Being a part-time writer AI writing tools have really helped me cut off extensive research time and now I am able to complete 3 hours of work in 1. Plus, being a language enthusiast, ChatGPT has really been helpful to create learning plans. What is it like for you? What and how are you using AI to simplify your work/study?
I would say Github Copilot is the AI tool that I use most often. It’s not perfect, but it helps (I haven’t tried alternatives (like CodeWhisperer, Google code completion or others for that matter) so I can’t compare, but code completion is one of the areas that I find AI helpful).
Of course there are many “hidden” “AI” that we don’t necessary think we use like product suggestions etc., but if we are talking about stand alone tools then I would vote for Github Copilot
I don’t use any chat-bot tools, because I don’t trust their results.
In addition: a great technical product is of course the Google Knowledge Graph: Google Knowledge Graph - Wikipedia, containing ca. 800 billion facts!
It is probably also one of the best business models in the world with an incredible cross margin:
Feel free to check out this article from 2012:
The Knowledge Graph also helps us understand the relationships between things. Marie Curie is a person in the Knowledge Graph, and she had two children, one of whom also won a Nobel Prize, as well as a husband, Pierre Curie, who claimed a third Nobel Prize for the family. All of these are linked in our graph. It’s not just a catalog of objects; it also models all these inter-relationships. It’s the intelligence between these different entities that’s the key.
But of course, GPT4-powered Bing isn’t that bad either!
Personally, I think the combination of LLMs with semantic technologies is going to be highly relevant in next months and years.
Best regards
Christian
well in that case I don’t trust them either because sometimes the results are biased and are based on stereotypes but, the writing work that I do does not involve any research work. So, i just input a few bullet points and the bot returns me an elaborated text.
this seems amazing! I’ll give it a try.
Hi Christian ! Sorry if this is self evident, I am a total beginner. Are you up to share more on why you think this particular combo would be relevant, for example will it address gaps in accuracy/address lack of trust in users, improve factualness etc? I’m not from a technical background (Philosophy background in AI) so appreciate any context you can give here, thank you!
Welcome to the community, @Tinayazdi!
Thanks for your question.
Have you played around a bit with LLM-powered applications like Bing?
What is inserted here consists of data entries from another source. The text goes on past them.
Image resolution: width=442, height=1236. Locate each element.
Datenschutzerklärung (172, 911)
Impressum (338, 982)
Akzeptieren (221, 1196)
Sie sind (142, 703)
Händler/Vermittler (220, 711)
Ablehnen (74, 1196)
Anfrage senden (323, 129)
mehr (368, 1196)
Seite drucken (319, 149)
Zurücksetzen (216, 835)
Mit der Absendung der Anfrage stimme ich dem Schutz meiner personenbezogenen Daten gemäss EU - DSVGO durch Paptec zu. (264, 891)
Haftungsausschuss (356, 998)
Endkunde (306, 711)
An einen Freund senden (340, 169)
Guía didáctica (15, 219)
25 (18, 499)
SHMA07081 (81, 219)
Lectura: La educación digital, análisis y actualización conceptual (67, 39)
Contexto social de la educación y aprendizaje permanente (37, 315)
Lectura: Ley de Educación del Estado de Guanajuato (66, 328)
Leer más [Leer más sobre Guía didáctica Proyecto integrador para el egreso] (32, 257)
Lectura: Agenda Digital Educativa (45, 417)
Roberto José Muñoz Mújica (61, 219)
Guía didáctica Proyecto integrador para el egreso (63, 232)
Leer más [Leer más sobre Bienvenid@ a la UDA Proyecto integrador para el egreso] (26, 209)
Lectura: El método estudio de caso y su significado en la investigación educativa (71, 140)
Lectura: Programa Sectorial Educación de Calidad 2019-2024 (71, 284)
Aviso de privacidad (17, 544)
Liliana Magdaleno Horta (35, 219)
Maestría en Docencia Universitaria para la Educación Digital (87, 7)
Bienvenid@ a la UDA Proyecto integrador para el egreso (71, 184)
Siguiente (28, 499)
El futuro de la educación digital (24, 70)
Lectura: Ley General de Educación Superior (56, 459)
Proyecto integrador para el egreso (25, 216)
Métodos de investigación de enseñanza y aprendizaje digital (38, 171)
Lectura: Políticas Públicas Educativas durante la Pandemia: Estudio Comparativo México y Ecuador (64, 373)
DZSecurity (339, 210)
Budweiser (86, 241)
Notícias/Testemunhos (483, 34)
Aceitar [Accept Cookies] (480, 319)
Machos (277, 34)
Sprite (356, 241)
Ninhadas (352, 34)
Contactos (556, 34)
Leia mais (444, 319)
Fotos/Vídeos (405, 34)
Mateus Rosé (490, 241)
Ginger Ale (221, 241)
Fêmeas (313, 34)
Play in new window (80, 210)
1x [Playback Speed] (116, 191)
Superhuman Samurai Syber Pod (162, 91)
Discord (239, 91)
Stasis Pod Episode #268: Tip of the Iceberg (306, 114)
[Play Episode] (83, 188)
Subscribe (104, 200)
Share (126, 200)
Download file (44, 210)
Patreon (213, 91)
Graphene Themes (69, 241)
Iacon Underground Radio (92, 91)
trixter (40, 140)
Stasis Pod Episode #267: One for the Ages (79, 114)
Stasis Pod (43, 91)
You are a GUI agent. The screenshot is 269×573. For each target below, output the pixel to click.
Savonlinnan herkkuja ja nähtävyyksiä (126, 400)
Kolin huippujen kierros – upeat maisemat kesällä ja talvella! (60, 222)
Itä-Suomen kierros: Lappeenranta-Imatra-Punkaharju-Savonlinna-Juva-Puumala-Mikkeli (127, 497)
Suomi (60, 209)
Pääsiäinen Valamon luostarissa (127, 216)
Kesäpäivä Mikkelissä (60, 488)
E.g. at Bing the „creativeness“ of the AI or let’s say their „risk to hallucinate“ can be adjusted manually, when you use the bing search.
What I believe is that when (semantically described) facts (e.g. which newspaper, which author, date, etc.) are well linked to relevant context so that also the user can look sources up and quickly validate the answer. So yes, I could imagine that in particular trust and interpretability can be improved as well as the hallucination risk might be mitigated eventually.
Best regards
Christian
Here some update on this note which might be interesting for some of our fellow learners:
Sources:
Best regards
Christian
linking a paper by Deloitte on Responsible Enterprise Decisions with Knowledge-enriched Generative AI -
Why is it essential for enterprise-level generative AI to incorporate knowledge graphs? which discusses the concepts of combining GenAI and semantic technologies and outlines how a tech stack based on knowledge graphs, leveraging LLMs can help to reduce hallucinations by providing more relevant context and enhance transparency.
I found it quite interesting!
Best regards
Christian
AI can be used in different ways to simplify your day-to-day work. However the results provided by AI tools cannot be totally relied upon as they might not be accurate but we can get some sort of clarity.
Here some nice article: LLMs Are Becoming Less Accurate. Here’s Where Knowledge Graphs Can Help. | by Kevin Doubleday | Fluree PBC | Apr, 2024 | Medium
Best regards
Christian
I started using AI in an extensive manner around November. That was the time I realized, that I want to spend my endeavor and future career in ML and especially AI and AI - Architectures. So I created an own GPT with OpenAIs ChatGPTs Tool and fed it with several PDFs I wrote myself as a frame for educational behavior. At the end I created my own Math/ML/AI - Professor, Professor Eulerstein :D. He helped me to learn what Linear Algebra is, how it’s used, what it means, but also differential equations and other topics based in Math and related to ML.
In January I started with Andrews courses to close the gap between math and DL and in February I started coding with MLX by Apple. Therefor I got a subscription to PyCharms AI-Pilot, which im still using and pretty happy with.
Besides these 2 I have several Apps using at least certain ML - algorithms to improve over time of usage but barely other, for example LLM related tools, since im more focused to create my own stuff now and enhance my understanding.